Si peragu akan tercenung lama dan kadang menyebalkan banyak orang karena banyaknya waktu untuk memikirkan pilihan yang akan diambil. Si sembrono justru akan tergesa-gesa mengambil pilihan tanpa masak-masak dipikir. Untuk kemudian menyesal. Si peragu juga kerap menyesal karena ia kehilangan momentum. Bukankah segala sesuatu itu indah pada masanya?

"Udah enak-enak kerja kantoran kok keluar sih?"

"Ih, sudah ditawarin akhwat yang pernah jadi cover girl majalah malah nolak.

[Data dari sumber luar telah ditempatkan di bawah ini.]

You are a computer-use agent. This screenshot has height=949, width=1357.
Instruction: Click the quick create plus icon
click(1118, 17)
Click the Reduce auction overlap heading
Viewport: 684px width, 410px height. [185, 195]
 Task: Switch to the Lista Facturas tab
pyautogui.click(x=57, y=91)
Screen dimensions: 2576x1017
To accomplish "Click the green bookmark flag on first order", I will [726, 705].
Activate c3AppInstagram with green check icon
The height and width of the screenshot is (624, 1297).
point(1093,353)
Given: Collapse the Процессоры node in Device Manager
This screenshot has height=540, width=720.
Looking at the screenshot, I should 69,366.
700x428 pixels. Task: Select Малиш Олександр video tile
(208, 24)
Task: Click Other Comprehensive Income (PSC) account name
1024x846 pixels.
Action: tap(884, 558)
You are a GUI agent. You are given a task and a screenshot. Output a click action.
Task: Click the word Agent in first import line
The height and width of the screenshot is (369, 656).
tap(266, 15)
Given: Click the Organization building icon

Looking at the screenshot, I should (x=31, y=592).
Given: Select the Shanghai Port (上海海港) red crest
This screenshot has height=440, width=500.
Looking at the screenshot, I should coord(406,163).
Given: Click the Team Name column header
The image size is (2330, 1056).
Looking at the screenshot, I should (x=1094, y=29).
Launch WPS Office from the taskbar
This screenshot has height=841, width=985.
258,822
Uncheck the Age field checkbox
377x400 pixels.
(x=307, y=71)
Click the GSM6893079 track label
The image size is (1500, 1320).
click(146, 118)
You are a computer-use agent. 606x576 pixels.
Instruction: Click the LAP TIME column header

Kenapa sih?!"

"Kan enak jadi wartawan infotainment, bisa ketemu artis. Soal nurani mah dikesampingkan dulu!"

Itu sederet reaksi atas pilihan-pilihanku dulu dalam hal karier dan jodoh.

Yang pertama, 2005, ketika memutuskan keluar dari jabatan sebagai penerjemah skenario sinetron pada sebuah griya produksi (production house) besar di Jakarta. Mereka saat itu populer sebagai produsen sinetron-sinetron penjual mimpi papan atas. 

Bukan sok idealis, tapi semata-mata aku merasa tidak dihargai. Jiwaku bukan di situ. Lantas terjunlah aku di dunia penerjemahan dokumen hukum hingga kini. Meskipun sempat masuk lagi ke dunia sinetron sebagai penulis skenario sinetron komedi (situation comedy) pada 2007, untuk kemudian mantap meninggalkannya. 

Yang kedua, ini sebetulnya lebih karena minder, ketika seorang kawan menyodorkan pilihan jodoh lewat jalur ta'aruf. Seorang gadis yatim piatu dari keluarga mapan, keturunan Arab. Lulusan ITB (Institut Teknologi Bandung). Lebih muda dua tahun saja. Kabarnya ia juga mantan gadis sampul (cover girl) sebuah majalah wanita.

Hmm..kenapa ditolak? 

Entahlah, aku hanya mengikuti alarm intuisiku saja. 

Minder? Bisa jadi. 

Lagipula aku tidak merasakan ada chemistry yang sama.

Sebagian temanku menertawaiku. "Ah, mau nikah aja repot banget!" ledek mereka. 

Trauma? Mungkin juga. 

Dulu kakekku, ayah dari bapakku, menikah dengan gadis keturunan Arab. Tapi karena perbedaan status sosial dan status ekonomi, mereka dipaksa bercerai dan meninggalkan seorang anak tunggal, yakni ayahku. 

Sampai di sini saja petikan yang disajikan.